Let $\angle OAC = \frac{1}{2} \angle BAC =: \phi_A$ and $\angle OBE = \frac{1}{2} \angle ABC =: \phi_B$ and $\angle OCA = \frac{1}{2}\angle BCA =: \phi_C$.
We have that $\angle ODA$ is a right angle (and so is $\angle ODC$). Thus $\tan \phi_A = \frac{r}{\alpha}$ and $\tan \phi_C = \frac{r}{\beta}$. Therefore $\angle AOD = \frac{\pi}{2} - \phi_A$.
The two right-angled triangles $\vartriangle ADO$ and $\vartriangle AEO$ are equal (indeed, they share a common side $AO$ and $OE=OD=r$). Thus, $\angle EOA = \angle DOA = \frac{\pi}{2} - \phi_A$.

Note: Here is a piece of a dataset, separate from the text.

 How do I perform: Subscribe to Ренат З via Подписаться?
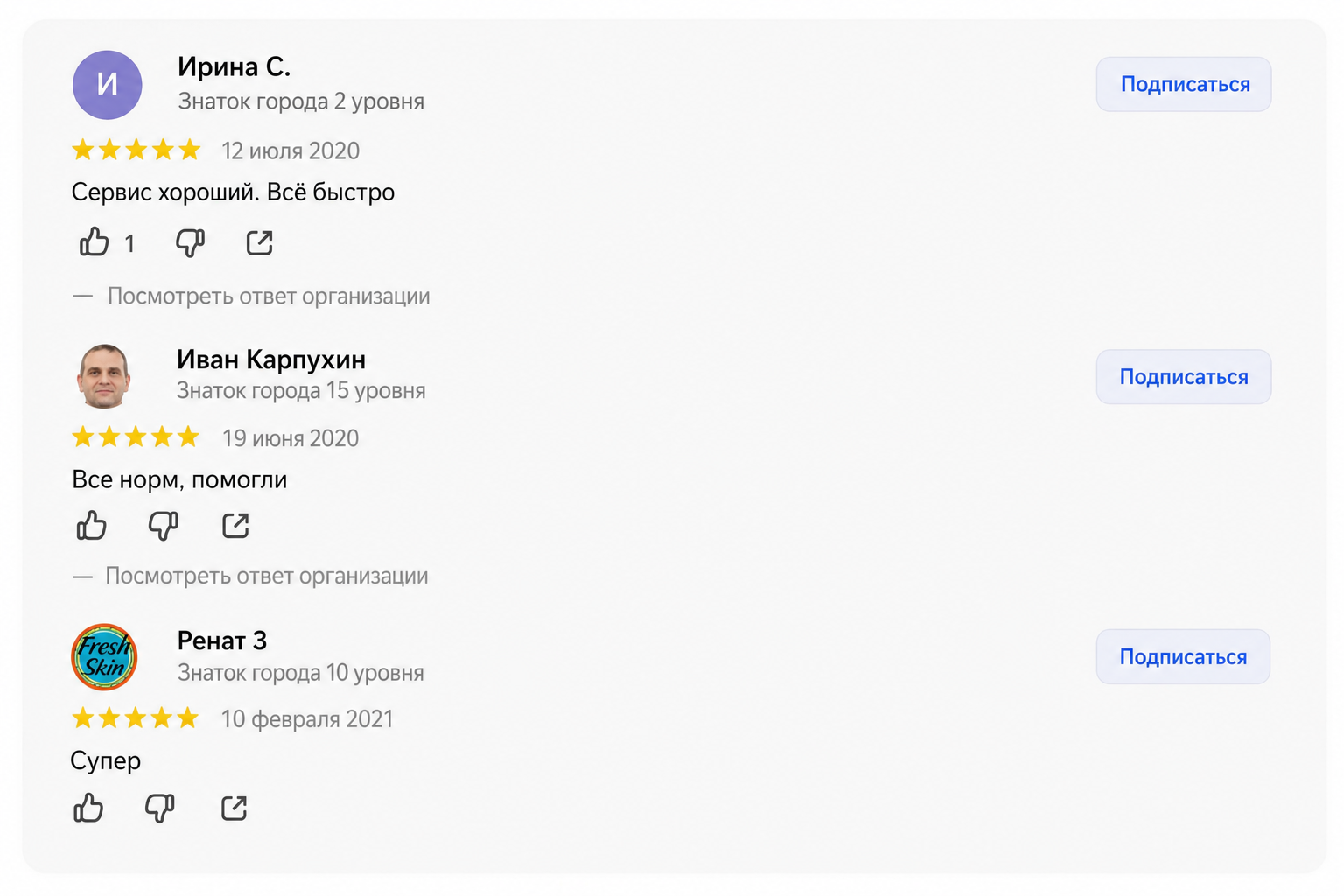pyautogui.click(x=1183, y=656)
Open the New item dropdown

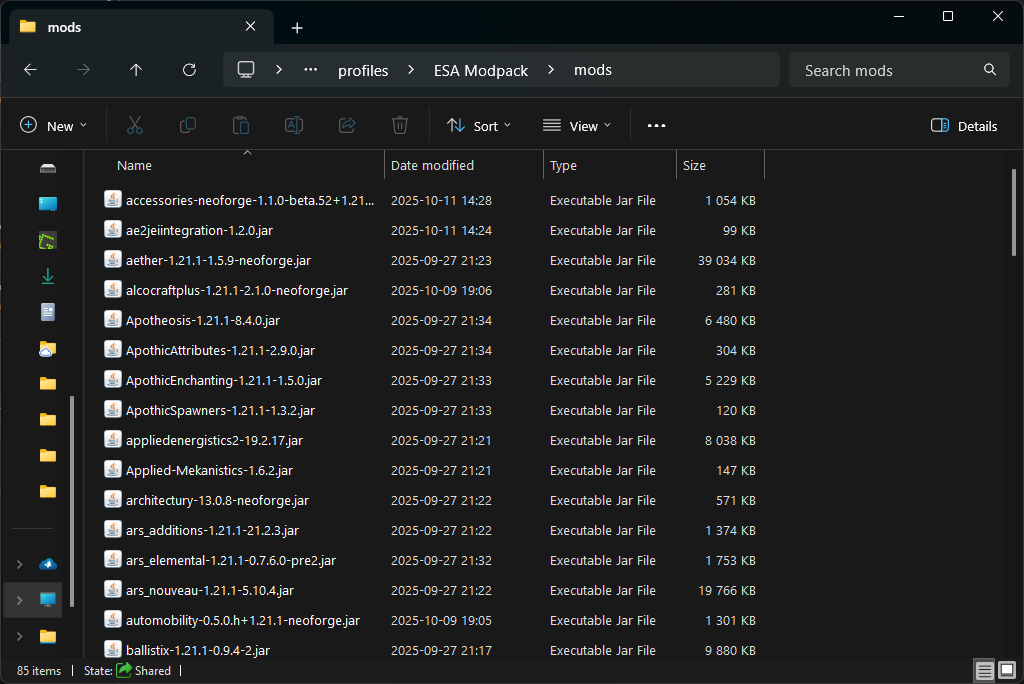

Similarly, $\angle COD = \frac{\pi}{2}-\phi_C$ and since $\vartriangle COD = \vartriangle COF$ it is $\angle COF = \angle COD = \frac{\pi}{2}-\phi_C$.
Using the fact that $$ \angle AOD + \angle DOC + \angle COF + \angle FOE + \angle EOA = 2\pi,\\ 2(\frac{\pi}{2}-\phi_A) + 2(\frac{\pi}{2}-\phi_C) + \angle FOE = 2\pi,\\ \angle FOE = 2(\phi_A + \phi_C). $$ Because of the equality of $\vartriangle BEO$ and $\vartriangle BFO$ we have $\angle EOB = \frac{\angle FOE}{2} = \phi_A + \phi_C$, so $$ \tan \angle EOB = \frac{BE}{r},\\ BE = r \tan(\phi_A + \phi_C) = r\frac{\tan\phi_A + \tan\phi_C}{1-\tan\phi_A\tan\phi_C}=\\ =r\frac{\frac{r}{\alpha}+\frac{r}{\beta}}{1-\frac{r}{\alpha}\frac{r}{\beta}}=r\frac{\frac{r(\alpha+\beta)}{\alpha\beta}}{\frac{\alpha\beta-r^2}{\alpha\beta}}=r^2\frac{\alpha+\beta}{\alpha\beta-r^2} $$
From the aforementioned triangle equalities we have $AE = \alpha$, $CF = \beta$ and $BF = BE$, therefore, the semiperimeter of $\vartriangle ABC$ is
$$ \tau = \alpha + \beta + BE = \alpha + \beta + r^2\frac{\alpha+\beta}{\alpha\beta-r^2}=\frac{\alpha\beta(\alpha+\beta)}{\alpha\beta-r^2}, $$
and the area of the triangle is
$$S = r\tau = r\frac{\alpha\beta(\alpha+\beta)}{\alpha\beta-r^2}$$
Solution 2: This is a solution without trigonometry and is less elegant. Since $\angle BOE = \phi_A + \phi_C$ there is a point $M$ on $BE$ so that $\angle MOE = \phi_A$ and $\angle MOB = \phi_C$ as in the following figure:
It is easy to see that the two triangles $\vartriangle MEO$ and $\vartriangle OEA$ are similar (they have all their angles equal to one another), so, $$ \frac{EM}{EO}=\frac{EO}{EA},\\ EM = \frac{r^2}{\alpha}. $$ We now need to determine $BM$. What is the same, $\vartriangle BMO$ and $\vartriangle BOC$ are similar (all angles equal to one another). Note that (Pythagorean theorem on $\vartriangle BEO$)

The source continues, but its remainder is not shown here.